- Activity
The entries are to be repeated verbatim, with nothing left out.
-- -- --
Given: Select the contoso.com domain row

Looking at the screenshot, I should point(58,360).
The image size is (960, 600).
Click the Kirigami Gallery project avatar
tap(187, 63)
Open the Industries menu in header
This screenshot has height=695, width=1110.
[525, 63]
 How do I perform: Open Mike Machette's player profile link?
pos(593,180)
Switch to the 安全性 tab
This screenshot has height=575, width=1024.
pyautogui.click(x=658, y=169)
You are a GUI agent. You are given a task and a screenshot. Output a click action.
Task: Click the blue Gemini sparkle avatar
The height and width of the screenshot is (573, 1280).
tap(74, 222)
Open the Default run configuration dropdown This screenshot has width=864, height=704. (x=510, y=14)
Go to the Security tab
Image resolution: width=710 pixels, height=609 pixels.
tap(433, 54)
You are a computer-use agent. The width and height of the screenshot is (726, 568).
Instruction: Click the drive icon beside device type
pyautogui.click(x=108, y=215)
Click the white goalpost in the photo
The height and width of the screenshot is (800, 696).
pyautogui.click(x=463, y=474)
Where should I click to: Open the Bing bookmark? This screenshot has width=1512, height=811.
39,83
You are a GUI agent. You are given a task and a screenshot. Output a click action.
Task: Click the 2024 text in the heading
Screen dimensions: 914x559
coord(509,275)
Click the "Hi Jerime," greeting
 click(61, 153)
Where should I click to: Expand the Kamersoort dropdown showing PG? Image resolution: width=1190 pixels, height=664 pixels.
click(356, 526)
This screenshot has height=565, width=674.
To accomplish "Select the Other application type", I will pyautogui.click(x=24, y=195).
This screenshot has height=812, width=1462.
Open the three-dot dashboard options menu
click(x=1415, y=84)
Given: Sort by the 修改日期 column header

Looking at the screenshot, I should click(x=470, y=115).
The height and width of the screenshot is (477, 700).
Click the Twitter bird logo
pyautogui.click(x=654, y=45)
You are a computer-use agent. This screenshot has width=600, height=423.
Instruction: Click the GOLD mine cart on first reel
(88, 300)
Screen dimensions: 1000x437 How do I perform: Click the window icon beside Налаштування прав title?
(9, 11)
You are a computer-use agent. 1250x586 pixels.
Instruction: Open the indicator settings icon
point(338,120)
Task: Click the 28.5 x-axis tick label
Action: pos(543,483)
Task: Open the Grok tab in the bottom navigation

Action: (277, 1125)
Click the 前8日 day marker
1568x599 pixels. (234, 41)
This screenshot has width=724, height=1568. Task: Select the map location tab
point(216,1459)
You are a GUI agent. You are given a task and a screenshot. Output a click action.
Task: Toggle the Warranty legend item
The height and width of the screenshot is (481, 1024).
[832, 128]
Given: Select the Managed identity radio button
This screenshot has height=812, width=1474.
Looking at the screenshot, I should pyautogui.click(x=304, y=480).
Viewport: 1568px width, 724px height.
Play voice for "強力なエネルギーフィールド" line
-- -- --
- Your response
Given: Select the contoso.com domain row

Looking at the screenshot, I should point(58,360).
The image size is (960, 600).
Click the Kirigami Gallery project avatar
tap(187, 63)
Open the Industries menu in header
This screenshot has height=695, width=1110.
[525, 63]
 How do I perform: Open Mike Machette's player profile link?
pos(593,180)
Switch to the 安全性 tab
This screenshot has height=575, width=1024.
pyautogui.click(x=658, y=169)
You are a GUI agent. You are given a task and a screenshot. Output a click action.
Task: Click the blue Gemini sparkle avatar
The height and width of the screenshot is (573, 1280).
tap(74, 222)
Open the Default run configuration dropdown This screenshot has width=864, height=704. (x=510, y=14)
Go to the Security tab
Image resolution: width=710 pixels, height=609 pixels.
tap(433, 54)
You are a computer-use agent. The width and height of the screenshot is (726, 568).
Instruction: Click the drive icon beside device type
pyautogui.click(x=108, y=215)
Click the white goalpost in the photo
The height and width of the screenshot is (800, 696).
pyautogui.click(x=463, y=474)
Where should I click to: Open the Bing bookmark? This screenshot has width=1512, height=811.
39,83
You are a GUI agent. You are given a task and a screenshot. Output a click action.
Task: Click the 2024 text in the heading
Screen dimensions: 914x559
coord(509,275)
Click the "Hi Jerime," greeting
 click(61, 153)
Where should I click to: Expand the Kamersoort dropdown showing PG? Image resolution: width=1190 pixels, height=664 pixels.
click(356, 526)
This screenshot has height=565, width=674.
To accomplish "Select the Other application type", I will pyautogui.click(x=24, y=195).
This screenshot has height=812, width=1462.
Open the three-dot dashboard options menu
click(x=1415, y=84)
Given: Sort by the 修改日期 column header

Looking at the screenshot, I should click(x=470, y=115).
The height and width of the screenshot is (477, 700).
Click the Twitter bird logo
pyautogui.click(x=654, y=45)
You are a computer-use agent. This screenshot has width=600, height=423.
Instruction: Click the GOLD mine cart on first reel
(88, 300)
Screen dimensions: 1000x437 How do I perform: Click the window icon beside Налаштування прав title?
(9, 11)
You are a computer-use agent. 1250x586 pixels.
Instruction: Open the indicator settings icon
point(338,120)
Task: Click the 28.5 x-axis tick label
Action: pos(543,483)
Task: Open the Grok tab in the bottom navigation

Action: (277, 1125)
Click the 前8日 day marker
1568x599 pixels. (234, 41)
This screenshot has width=724, height=1568. Task: Select the map location tab
point(216,1459)
You are a GUI agent. You are given a task and a screenshot. Output a click action.
Task: Toggle the Warranty legend item
The height and width of the screenshot is (481, 1024).
[832, 128]
Given: Select the Managed identity radio button
This screenshot has height=812, width=1474.
Looking at the screenshot, I should pyautogui.click(x=304, y=480).
Viewport: 1568px width, 724px height.
Play voice for "強力なエネルギーフィールド" line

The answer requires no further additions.